● **QUÉ SE PIDE**
a. Devuelve, por favor, literalmente el pasaje del artículo sobre la conveniencia de conocer la historia desde "secundada por los" hasta "que los amparó.".
b. Reanuda el artículo sobre la conveniencia de conocer la historia a partir de su última oración.

● **TEXTO MOSTRADO**
• • • • •

LA CONVENIENCIA DE
        CONOCER LA HISTORIA
          Pío Moa
          
          En un reciente artículo,
          mi paisano Enrique Curiel comparaba la situación política actual con
          la de preguerra: «Hemos regresado a las elecciones de febrero de
          1936, ganadas por el Frente Popular y que provocaron la insurrección
          militar de Franco y la guerra civil, y a las elecciones municipales de
          abril de 1931 –nunca aceptadas por una parte de la derecha–, que
          abrieron la puerta a la II República».
             La
          comparación no es muy adecuada. Las elecciones municipales de 1931
          fueron ganadas por las derechas por amplia mayoría, aunque perdieran
          en las capitales de provincia, y de ellas no tenía por qué haber
          salido ningún cambio de régimen. Si ocurrió de otro modo fue por la
          iniciativa de la derecha republicana (Miguel Maura y Alcalá-Zamora)
          secundada por los monárquicos, que facilitaron el cambiazo. Así,
          contra lo supuesto por Curiel, la llegada de la República no tuvo prácticamente
          enemigos. Éstos empezaron a aparecer por la derecha cuando las
          izquierdas se lanzaron, al mes de instaurada la República, a la gran
          quema de conventos, bibliotecas, centros de enseñanza, etc. Ahí
          empezó la quiebra de la República, pero no por culpa de la derecha,
          sino de los incendiarios izquierdistas y del gobierno que los amparó.
          Y siguió con las insurrecciones anarquistas, también de izquierda.

• • • • •

● **DATOS REGISTRADOS**

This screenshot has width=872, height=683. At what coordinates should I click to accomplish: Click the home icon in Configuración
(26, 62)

• • • • •

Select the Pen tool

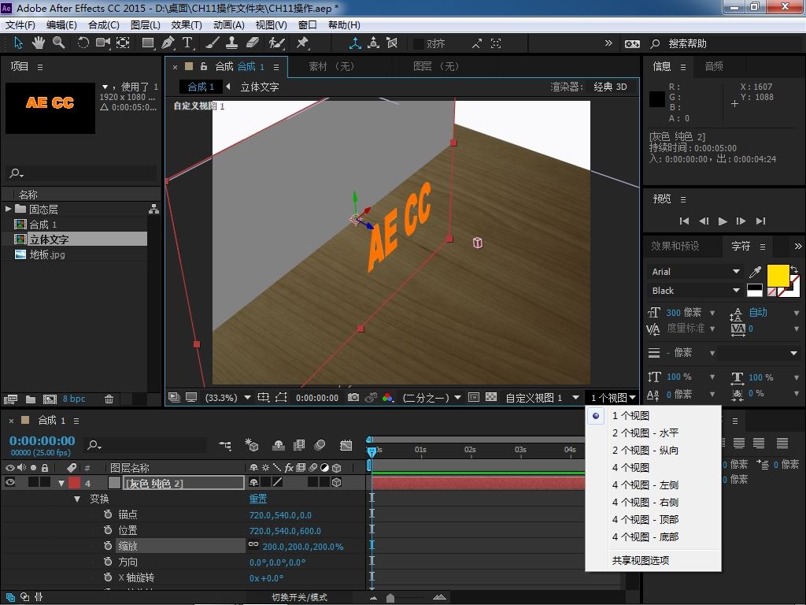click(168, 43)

• • • • •

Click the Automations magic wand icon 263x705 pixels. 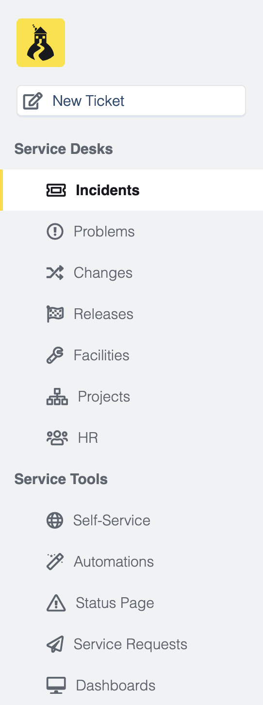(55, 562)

• • • • •

● **SOLUCIONES**
a.
secundada por los monárquicos, que facilitaron el cambiazo. Así,
          contra lo supuesto por Curiel, la llegada de la República no tuvo prácticamente
          enemigos. Éstos empezaron a aparecer por la derecha cuando las
          izquierdas se lanzaron, al mes de instaurada la República, a la gran
          quema de conventos, bibliotecas, centros de enseñanza, etc. Ahí
          empezó la quiebra de la República, pero no por culpa de la derecha,
          sino de los incendiarios izquierdistas y del gobierno que los amparó.

b.
             En
          cuanto a las elecciones de febrero de 1936, las ganó el Frente
          Popular (en diputados, no en votos) en unas circunstancias que
          normalmente las habrían invalidado, según describe el propio Azaña:
          «Los gobernadores (encargados de velar por la pureza del escrutinio)
          habían huido casi todos. Nadie mandaba en ninguna parte, y empezaron
          los motines». La continuación la describe también Azaña
          inmejorablemente sólo un mes después (y era sólo el comienzo): «Hoy
          nos han quemado Yecla: 7 iglesias, 6 casas, todos los centros políticos
          de derecha y el Registro de la Propiedad. A media tarde, incendios en
          Albacete, en Almansa. Ayer, motín y asesinatos en Jumilla. El sábado,
          Logroño, el viernes, Madrid, tres iglesias. El jueves y el miércoles,
          Vallecas… Han apaleado a un comandante, vestido de uniforme, que no
          hacía nada. En Ferrol a dos oficiales de artillería; en Logroño
          acorralaron y encerraron a un general y cuatro oficiales. Creo que van
          más de doscientos muertos y heridos desde que se formó Gobierno
          (menos de un mes antes), y he perdido la cuenta de las poblaciones en
          que se han quemado iglesias y conventos. Con «La Nación» (periódico
          de derechas) han hecho la tontería de quemarla». Azaña calificó en
          varias ocasiones de «tonterías» la quema de iglesias, bastantes de
          ellas de un alto valor artístico, o de periódicos derechistas.
             Prieto
          declaraba el 1 de mayo que la situación era insostenible, y se
          hablaba de «dictadura republicana». Pero lo más significativo fue
          la negativa del gobierno izquierdista a hacer cumplir la ley. Las
          peticiones al respecto en las Cortes recibían en respuesta insultos y
          amenazas de muerte (cumplida con Calvo Sotelo y casi con Gil-Robles).
          De hecho, las autoridades favorecían la sangrienta marejada del
          proceso revolucionario, y con ello acabaron de destruir su ya dudosa
          legitimidad electoral.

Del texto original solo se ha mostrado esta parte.